The subtraction is done block-wise, individually for each subject. Δ RT is calculated separately for learned and novel transitions, while for RT_random all correctly executed movement transitions within that block are used. To statistically compare the performance for novel and learned transitions across groups, we focused on the Δ RTs at the start (first 4 blocks) and end (last 4 blocks) of the last training session (session 4 in experiment 1, session 2 in experiment 2). Following the same procedure as for the Δ compound values, we performed a one-way ANOVA comparing the Δ RTs across groups (between-subject factor). We performed the ANOVA for each condition (Learned, Novel) and for the two timepoints (start of session 4, end of session 4). In case of a significant main effect, post hoc analysis was performed using pairwise t-tests. The reported p values are adjusted for multiple comparisons using Bonferroni correction. An α level of 0.05 was used for all statistical tests.
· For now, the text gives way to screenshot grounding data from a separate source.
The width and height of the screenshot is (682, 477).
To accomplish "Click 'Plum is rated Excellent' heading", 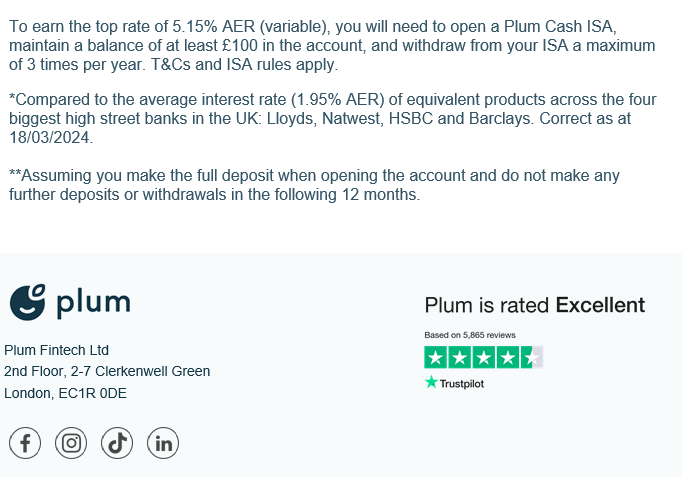I will pos(535,305).
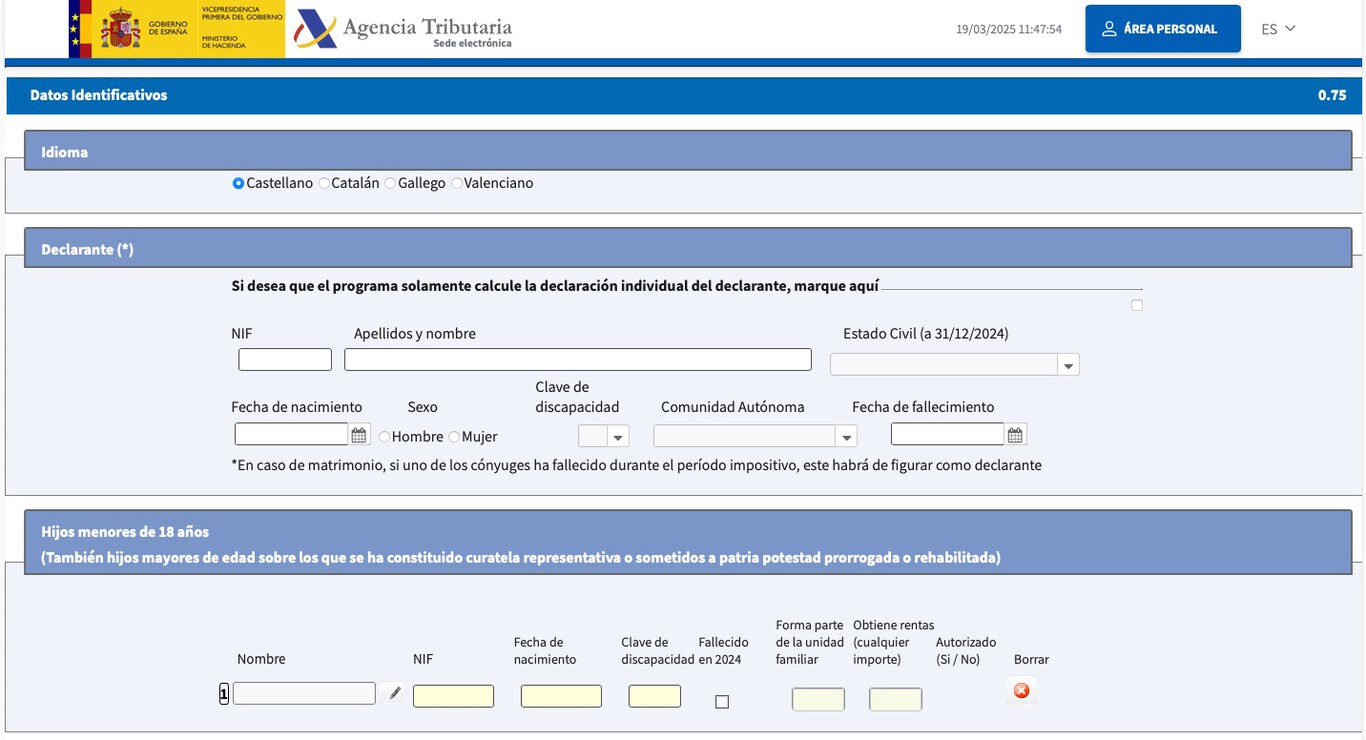This screenshot has width=1366, height=740.
Task: Click the Apellidos y nombre text field
Action: pyautogui.click(x=578, y=360)
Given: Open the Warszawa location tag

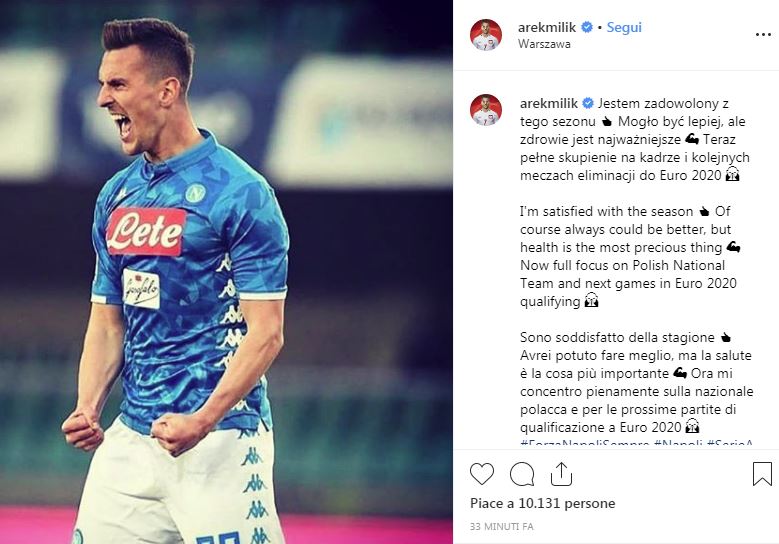Looking at the screenshot, I should pyautogui.click(x=544, y=44).
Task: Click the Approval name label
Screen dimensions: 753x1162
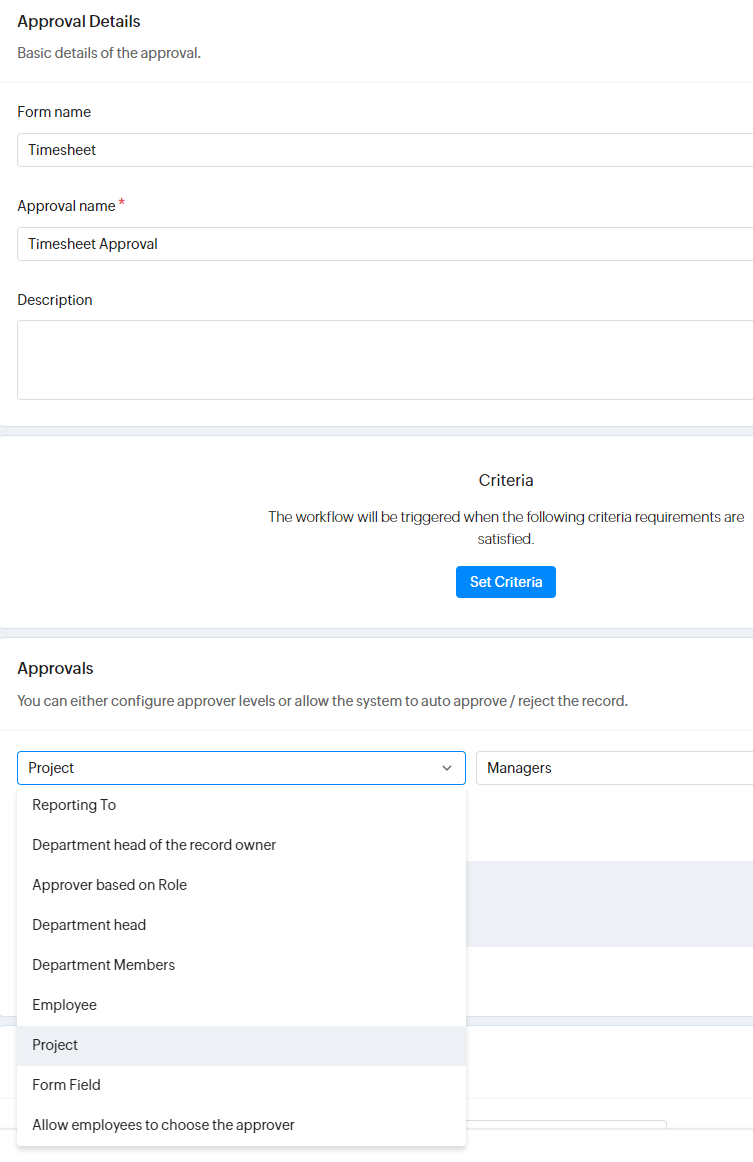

To test the normality of the data (i.e. the Δ compound measures and the Δ RTs for the Learned/Novel transitions), Shapiro-Wilk tests have been performed. The results can be found in the Supplementary material (Supplementary Table 2 and 10 for the Δ compound measures, Supplementary Table 8 and 25 for the Δ RTs for the Learned/Novel transitions, for experiment 1 and 2, respectively). If the assumption of normality was violated, we also performed non-parametric tests, which are reported in the Supplementary material.

For data processing and statistical analysis, we used Python, including the packages scipy⁴⁶, pingouin⁴⁷, and scikit-posthocs⁴⁸, as well as the software JASP⁴⁹.